### [Task to complete]
An exact copy of all the data is the expected answer.

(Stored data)
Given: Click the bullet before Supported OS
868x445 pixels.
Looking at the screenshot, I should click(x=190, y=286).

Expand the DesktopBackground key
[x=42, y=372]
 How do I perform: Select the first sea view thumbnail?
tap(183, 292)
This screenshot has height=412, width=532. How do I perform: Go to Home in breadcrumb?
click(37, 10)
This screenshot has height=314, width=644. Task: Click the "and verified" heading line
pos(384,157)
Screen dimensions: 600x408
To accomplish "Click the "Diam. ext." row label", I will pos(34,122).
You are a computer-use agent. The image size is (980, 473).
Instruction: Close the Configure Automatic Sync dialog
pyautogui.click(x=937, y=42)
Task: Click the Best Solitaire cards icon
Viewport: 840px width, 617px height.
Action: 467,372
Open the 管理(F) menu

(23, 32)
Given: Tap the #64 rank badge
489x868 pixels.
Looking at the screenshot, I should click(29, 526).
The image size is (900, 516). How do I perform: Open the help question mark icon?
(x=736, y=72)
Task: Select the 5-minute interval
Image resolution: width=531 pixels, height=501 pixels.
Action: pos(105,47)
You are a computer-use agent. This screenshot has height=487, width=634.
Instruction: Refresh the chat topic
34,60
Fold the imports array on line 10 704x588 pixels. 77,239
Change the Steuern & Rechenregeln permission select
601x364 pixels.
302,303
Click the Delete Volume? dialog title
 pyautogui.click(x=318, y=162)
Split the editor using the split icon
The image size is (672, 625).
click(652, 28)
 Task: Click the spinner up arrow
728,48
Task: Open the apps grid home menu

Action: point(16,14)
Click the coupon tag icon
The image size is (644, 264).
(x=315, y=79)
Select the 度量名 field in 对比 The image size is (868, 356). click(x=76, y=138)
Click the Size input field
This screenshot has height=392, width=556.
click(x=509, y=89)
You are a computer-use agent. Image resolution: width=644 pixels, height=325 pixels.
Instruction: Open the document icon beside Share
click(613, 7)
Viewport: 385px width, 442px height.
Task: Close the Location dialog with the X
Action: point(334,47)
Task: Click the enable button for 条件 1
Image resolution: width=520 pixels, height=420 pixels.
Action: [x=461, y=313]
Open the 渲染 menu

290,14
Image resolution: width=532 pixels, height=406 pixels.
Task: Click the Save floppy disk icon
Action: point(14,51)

### [Result of the exercise]
Given: Click the bullet before Supported OS
868x445 pixels.
Looking at the screenshot, I should click(x=190, y=286).

Expand the DesktopBackground key
[x=42, y=372]
 How do I perform: Select the first sea view thumbnail?
tap(183, 292)
This screenshot has height=412, width=532. How do I perform: Go to Home in breadcrumb?
click(37, 10)
This screenshot has height=314, width=644. Task: Click the "and verified" heading line
pos(384,157)
Screen dimensions: 600x408
To accomplish "Click the "Diam. ext." row label", I will pos(34,122).
You are a computer-use agent. The image size is (980, 473).
Instruction: Close the Configure Automatic Sync dialog
pyautogui.click(x=937, y=42)
Task: Click the Best Solitaire cards icon
Viewport: 840px width, 617px height.
Action: 467,372
Open the 管理(F) menu

(23, 32)
Given: Tap the #64 rank badge
489x868 pixels.
Looking at the screenshot, I should click(29, 526).
The image size is (900, 516). How do I perform: Open the help question mark icon?
(x=736, y=72)
Task: Select the 5-minute interval
Image resolution: width=531 pixels, height=501 pixels.
Action: pos(105,47)
You are a computer-use agent. This screenshot has height=487, width=634.
Instruction: Refresh the chat topic
34,60
Fold the imports array on line 10 704x588 pixels. 77,239
Change the Steuern & Rechenregeln permission select
601x364 pixels.
302,303
Click the Delete Volume? dialog title
 pyautogui.click(x=318, y=162)
Split the editor using the split icon
The image size is (672, 625).
click(652, 28)
 Task: Click the spinner up arrow
728,48
Task: Open the apps grid home menu

Action: point(16,14)
Click the coupon tag icon
The image size is (644, 264).
(x=315, y=79)
Select the 度量名 field in 对比 The image size is (868, 356). click(x=76, y=138)
Click the Size input field
This screenshot has height=392, width=556.
click(x=509, y=89)
You are a computer-use agent. Image resolution: width=644 pixels, height=325 pixels.
Instruction: Open the document icon beside Share
click(613, 7)
Viewport: 385px width, 442px height.
Task: Close the Location dialog with the X
Action: point(334,47)
Task: Click the enable button for 条件 1
Image resolution: width=520 pixels, height=420 pixels.
Action: [x=461, y=313]
Open the 渲染 menu

290,14
Image resolution: width=532 pixels, height=406 pixels.
Task: Click the Save floppy disk icon
Action: point(14,51)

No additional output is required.